Anja Müller is Professor of English Literature and Culture at the University of Siegen in Germany. Her research
interests range from eighteenth-century literature and culture to childhood studies, children’s literature,
contemporary drama, European transnational identities, adaptation and, recently, high fantasy and fantasy-related
participatory fan cultures. Her monographs and edited/co-edited collections include Framing Childhood in
Eighteenth-Century English Periodicals and Prints, 1689-1789 (2009); Mediating Identities in Eighteenth-Century
England: Public Negotiations, Literary Discourses, Topography (2011); Childhood in the Renaissance (2013); and
Adapting Canonical Texts in Children’s Literature (2013). She co-edits the book series “Studies in European
Children’s Literature”. Current activities include a research project, funded by the German Research Foundation
(DFG) on canon-formation and the social imaginary in British literature for children and young adults.`
Philip Nel is a University Distinguished Professor in the English Department at Kansas State University. He is
author of the award-winning Crockett Johnson and Ruth Krauss: How an Unlikely Couple Found Love, Dodged the
FBI, and Transformed Children’s Literature (2012), author or co-editor of eight other books, including Keywords
for Children’s Literature (2011), Tales for Little Rebels: A Collection of Radical Children’s Literature (2008), The
Annotated Cat: Under the Hats of Seuss and His Cats (2007), and Dr. Seuss: American Icon (2004). Since 2011, he
has been General Editor of Routledge’s Children’s Literature and Culture Series. He blogs at Nine Kinds of Pie
<http://www.philnel.com/>, and tweets as @philnel.

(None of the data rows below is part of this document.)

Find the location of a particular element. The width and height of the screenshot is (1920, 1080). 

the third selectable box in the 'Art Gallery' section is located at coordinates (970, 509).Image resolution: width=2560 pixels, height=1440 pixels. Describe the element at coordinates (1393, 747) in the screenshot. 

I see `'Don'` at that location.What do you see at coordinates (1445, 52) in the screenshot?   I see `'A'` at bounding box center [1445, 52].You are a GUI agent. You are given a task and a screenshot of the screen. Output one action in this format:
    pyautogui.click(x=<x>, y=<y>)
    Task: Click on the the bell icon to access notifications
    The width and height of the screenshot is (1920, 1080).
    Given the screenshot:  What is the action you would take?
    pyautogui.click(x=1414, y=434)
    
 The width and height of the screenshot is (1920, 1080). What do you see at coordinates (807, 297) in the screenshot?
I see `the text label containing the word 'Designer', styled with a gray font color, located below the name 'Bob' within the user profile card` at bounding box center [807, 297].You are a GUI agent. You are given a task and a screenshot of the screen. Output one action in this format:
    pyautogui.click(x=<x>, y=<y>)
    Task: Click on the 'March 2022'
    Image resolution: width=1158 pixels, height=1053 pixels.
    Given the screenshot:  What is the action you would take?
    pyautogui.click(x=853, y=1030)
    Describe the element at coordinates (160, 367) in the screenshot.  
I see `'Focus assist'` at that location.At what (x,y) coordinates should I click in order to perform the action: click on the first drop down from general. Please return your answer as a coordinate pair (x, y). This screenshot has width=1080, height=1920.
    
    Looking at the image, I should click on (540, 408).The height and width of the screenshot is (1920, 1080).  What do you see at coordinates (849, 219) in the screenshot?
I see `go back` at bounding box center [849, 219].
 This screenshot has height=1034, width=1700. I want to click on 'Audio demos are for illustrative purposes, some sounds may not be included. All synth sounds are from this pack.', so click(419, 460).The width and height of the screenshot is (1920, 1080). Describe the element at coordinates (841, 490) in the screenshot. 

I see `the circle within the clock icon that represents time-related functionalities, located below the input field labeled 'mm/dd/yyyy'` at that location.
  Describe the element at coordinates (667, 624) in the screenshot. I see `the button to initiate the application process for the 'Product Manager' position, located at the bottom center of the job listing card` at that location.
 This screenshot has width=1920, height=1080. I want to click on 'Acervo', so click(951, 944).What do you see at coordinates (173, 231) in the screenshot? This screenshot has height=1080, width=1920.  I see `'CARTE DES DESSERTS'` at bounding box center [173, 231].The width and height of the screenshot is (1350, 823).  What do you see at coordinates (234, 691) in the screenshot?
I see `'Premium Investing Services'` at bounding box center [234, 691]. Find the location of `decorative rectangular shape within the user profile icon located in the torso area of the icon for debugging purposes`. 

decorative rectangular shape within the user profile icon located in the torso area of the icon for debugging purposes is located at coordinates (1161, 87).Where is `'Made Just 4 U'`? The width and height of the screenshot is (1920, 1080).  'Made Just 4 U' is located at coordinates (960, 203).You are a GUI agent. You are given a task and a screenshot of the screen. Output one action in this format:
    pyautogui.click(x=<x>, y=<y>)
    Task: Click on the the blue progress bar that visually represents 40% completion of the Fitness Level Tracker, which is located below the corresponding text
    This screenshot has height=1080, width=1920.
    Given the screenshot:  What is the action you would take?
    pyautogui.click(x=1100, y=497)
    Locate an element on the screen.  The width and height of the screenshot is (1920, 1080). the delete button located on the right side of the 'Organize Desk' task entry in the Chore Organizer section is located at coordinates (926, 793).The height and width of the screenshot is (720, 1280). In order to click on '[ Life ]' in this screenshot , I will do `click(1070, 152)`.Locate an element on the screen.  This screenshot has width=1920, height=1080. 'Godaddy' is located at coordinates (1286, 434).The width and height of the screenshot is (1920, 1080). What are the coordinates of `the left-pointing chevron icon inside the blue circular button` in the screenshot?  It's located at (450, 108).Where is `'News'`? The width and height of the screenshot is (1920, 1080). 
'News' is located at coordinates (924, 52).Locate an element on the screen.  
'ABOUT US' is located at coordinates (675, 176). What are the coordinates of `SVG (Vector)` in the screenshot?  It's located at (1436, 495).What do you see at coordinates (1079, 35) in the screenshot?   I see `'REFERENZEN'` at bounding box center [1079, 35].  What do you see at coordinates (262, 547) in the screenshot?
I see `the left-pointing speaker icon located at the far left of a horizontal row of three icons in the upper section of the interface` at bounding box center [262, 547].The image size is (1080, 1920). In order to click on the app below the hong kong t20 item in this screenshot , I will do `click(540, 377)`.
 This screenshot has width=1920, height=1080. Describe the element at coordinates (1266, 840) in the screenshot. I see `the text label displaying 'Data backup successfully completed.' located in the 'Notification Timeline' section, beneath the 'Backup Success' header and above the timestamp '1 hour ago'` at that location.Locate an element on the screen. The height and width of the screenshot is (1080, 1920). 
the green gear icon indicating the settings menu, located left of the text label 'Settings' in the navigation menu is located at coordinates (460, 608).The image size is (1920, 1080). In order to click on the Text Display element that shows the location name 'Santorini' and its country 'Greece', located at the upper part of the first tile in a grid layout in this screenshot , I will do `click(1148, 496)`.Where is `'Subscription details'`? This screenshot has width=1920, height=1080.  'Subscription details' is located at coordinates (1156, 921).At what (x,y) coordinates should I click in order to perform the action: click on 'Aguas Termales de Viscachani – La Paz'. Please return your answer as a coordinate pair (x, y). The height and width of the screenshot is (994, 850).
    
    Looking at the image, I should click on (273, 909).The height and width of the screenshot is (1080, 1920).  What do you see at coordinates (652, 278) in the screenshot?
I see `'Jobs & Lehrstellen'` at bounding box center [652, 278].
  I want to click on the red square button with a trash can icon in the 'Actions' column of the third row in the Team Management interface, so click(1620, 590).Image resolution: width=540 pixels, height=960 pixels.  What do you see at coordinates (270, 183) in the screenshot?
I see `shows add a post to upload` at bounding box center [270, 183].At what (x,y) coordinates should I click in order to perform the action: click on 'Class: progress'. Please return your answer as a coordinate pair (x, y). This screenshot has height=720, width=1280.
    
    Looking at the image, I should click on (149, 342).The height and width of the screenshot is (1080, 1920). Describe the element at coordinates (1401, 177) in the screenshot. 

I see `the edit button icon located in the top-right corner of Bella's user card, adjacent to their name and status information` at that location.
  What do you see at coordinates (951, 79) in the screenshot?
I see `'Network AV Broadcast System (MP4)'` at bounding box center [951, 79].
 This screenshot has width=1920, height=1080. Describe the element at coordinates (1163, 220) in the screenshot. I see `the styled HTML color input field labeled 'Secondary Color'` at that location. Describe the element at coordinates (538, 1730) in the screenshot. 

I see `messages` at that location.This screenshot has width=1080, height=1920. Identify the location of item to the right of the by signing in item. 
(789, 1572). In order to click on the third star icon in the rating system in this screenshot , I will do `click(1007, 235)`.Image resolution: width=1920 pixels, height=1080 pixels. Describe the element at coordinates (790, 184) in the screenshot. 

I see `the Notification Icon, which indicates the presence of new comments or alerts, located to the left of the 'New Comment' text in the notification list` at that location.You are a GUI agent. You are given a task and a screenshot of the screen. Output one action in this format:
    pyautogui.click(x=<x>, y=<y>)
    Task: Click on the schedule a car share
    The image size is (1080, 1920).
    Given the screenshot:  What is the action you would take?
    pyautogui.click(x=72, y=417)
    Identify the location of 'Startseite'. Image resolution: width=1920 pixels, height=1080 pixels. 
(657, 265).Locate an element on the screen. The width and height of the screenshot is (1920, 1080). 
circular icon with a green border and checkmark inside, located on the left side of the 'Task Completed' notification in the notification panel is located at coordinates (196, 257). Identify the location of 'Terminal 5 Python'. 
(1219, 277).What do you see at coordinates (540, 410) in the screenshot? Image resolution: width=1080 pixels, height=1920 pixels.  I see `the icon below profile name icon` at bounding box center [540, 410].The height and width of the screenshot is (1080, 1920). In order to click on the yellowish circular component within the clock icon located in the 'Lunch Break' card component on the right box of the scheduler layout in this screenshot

Lucy Pearson is Lecturer in Children's Literature at Newcastle University. She is the author of The Making of
Modern Children’s Literature in Britain: Publishing and Criticism in the 1960s and 1970s (2013). She works
closely with Seven Stories, the National Centre for Children’s Books, and is interested in the way that archival
material can open up new understandings of children’s literature. She is currently working on a new history of
children's books and publishing in the twentieth century.
Kimberley Reynolds is Professor of Children’s Literature in the School of English Literature, Language and
Linguistics at Newcastle University. She has published widely on many aspects of children’s literature, most
recently in the form of an audio book, Children’s Literature between the Covers (2011), Children’s Literature: A
Very Short Introduction (2011), and the co-edited volume Children’s Literature Studies: A Research Handbook
(2011). With the support of a Major Leverhulme Fellowship she recently completed Left Out: the forgotten radical
tradition in British children’s publishing 1910-1949 (forthcoming 2015). In 2013 she was awarded the International
Brothers Grimm Award for contribution to research in children’s literature.